To demonstrate this, just alter the DATAPROCESSOR update and set the
batch size to 7000 in the SELECT TOP query in DATAPROCESSOR SP. The
query becomes:

SELECT TOP 7000 * INTO #Events FROM Rainfall_Events WITH (UPDLOCK,READPAST) 

WHERE Processed = 0 ORDER BY Event_ID

Remember to reset the Processed flag to 0 in the RAINFALL_EVENTS table using this query

UPDATE Rainfall_Events SET Processed = 0 WHERE Processed = 1

Now again execute the procedure as two separate processes at the
same time. You will find that one process required close to 60 seconds
to finish processing. That is because SQL Server escalated the lock to
a TABLE Lock. This can be observed by executing the following query in
a separate window on the same server on the same DB. Please note that
this query has to be executed while processing is going on.

This query is extracted from the code for "sp_lock" system
procedure and is tweaked to display locking information related only to
Table "RAINFALL_EVENTS". That would give us only relevant results.
Alternatively, if the SPID of both the processes are known it would do
fine to directly execute the sp_lock System procedure as follows:

exec sp_lock @spid1, @spid2

select convert (smallint, req_spid) As spid,

rsc_dbid As dbid,

object_name(rsc_objid) As ObjectName,

rsc_indid As IndId,

substring (v.name, 1, 4) As Type,

substring (rsc_text, 1, 32) as Resource,

substring (u.name, 1, 8) As Mode,

substring (x.name, 1, 5) As Status
from master.dbo.syslockinfo,

master.dbo.spt_values v,

master.dbo.spt_values x,

master.dbo.spt_values u
where master.dbo.syslockinfo.rsc_type = v.number

and v.type = 'LR'

and master.dbo.syslockinfo.req_status = x.number

and x.type = 'LS'

and master.dbo.syslockinfo.req_mode + 1 = u.number

and u.type = 'L'

and object_name(rsc_objid) = 'Rainfall_Events'

order by spid

Output of the query

3. Deadlocks: This problem comes when SQL Server
doesn’t perform a lock escalation even when the batch size is high. The
number of KEY (ROW) locks on the table would be the batch size
multiplied by the number of parallel executions of the processing SP.
Deadlocks could happen over any one of the keys.

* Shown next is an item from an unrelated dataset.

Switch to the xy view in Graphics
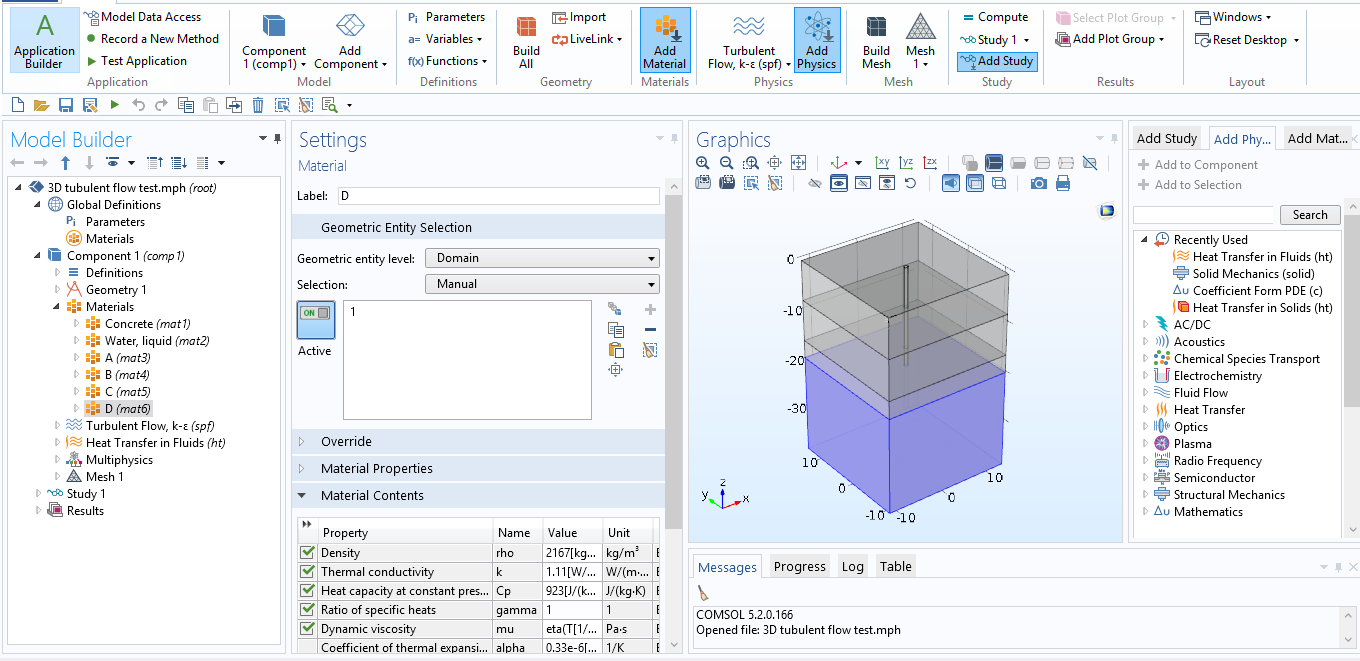This screenshot has width=1360, height=661. click(882, 162)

To demonstrate this, just alter the DATAPROCESSOR SP to update the
batch size to 500 in the SELECT TOP query in DATAPROCESSOR SP. The
query becomes:

SELECT TOP 500 * INTO #Events FROM Rainfall_Events WITH (UPDLOCK,READPAST) 

WHERE Processed = 0 ORDER BY Event_ID

Remember to reset the Processed flag to 0 in the RAINFALL_EVENTS table using this query

UPDATE Rainfall_Events SET Processed = 0 WHERE Processed = 1

Now again execute the procedure as two separate processes at the
same time. One of the threads fails with following deadlock error:
(500 row(s) affected)
Msg 1205, Level 13, State 51, Procedure DataProcessor, Line 17
Transaction
(Process ID 64) was deadlocked on lock resources with another process
and has been chosen as the deadlock victim. Rerun the transaction.

The Soft-Lock Approach

Let me show the solution that I followed to handle this requirement.
As many of you would have guessed, it is an option of soft locking, or
flagging the records, instantly after they are picked up for
processing. We do this by marking the records as "In Process" with the help of an additional field – say Job Process IDthat
would indicate that the record is under processing. Other jobs would
look out for records with no Job process id allocated yet. A new column
would be created in RAINFALL_EVENTS table to store the Job Process ID.

This calls for an immediate UPDATE of the records returned by our SELECT TOP n query to assign @@SPID
as value to the new Job Process ID field. This can be achieved as shown
in the following query. The SELECT TOP n query forms a derived table
and is joined to "RAINFALL_EVENTS" table to get the records for Update.

UPDATE events

SET Process_ID = @@spid

FROM Rainfall_Events events

JOIN (SELECT TOP 5 Event_ID FROM Rainfall_Events WITH (UPDLOCK, READPAST)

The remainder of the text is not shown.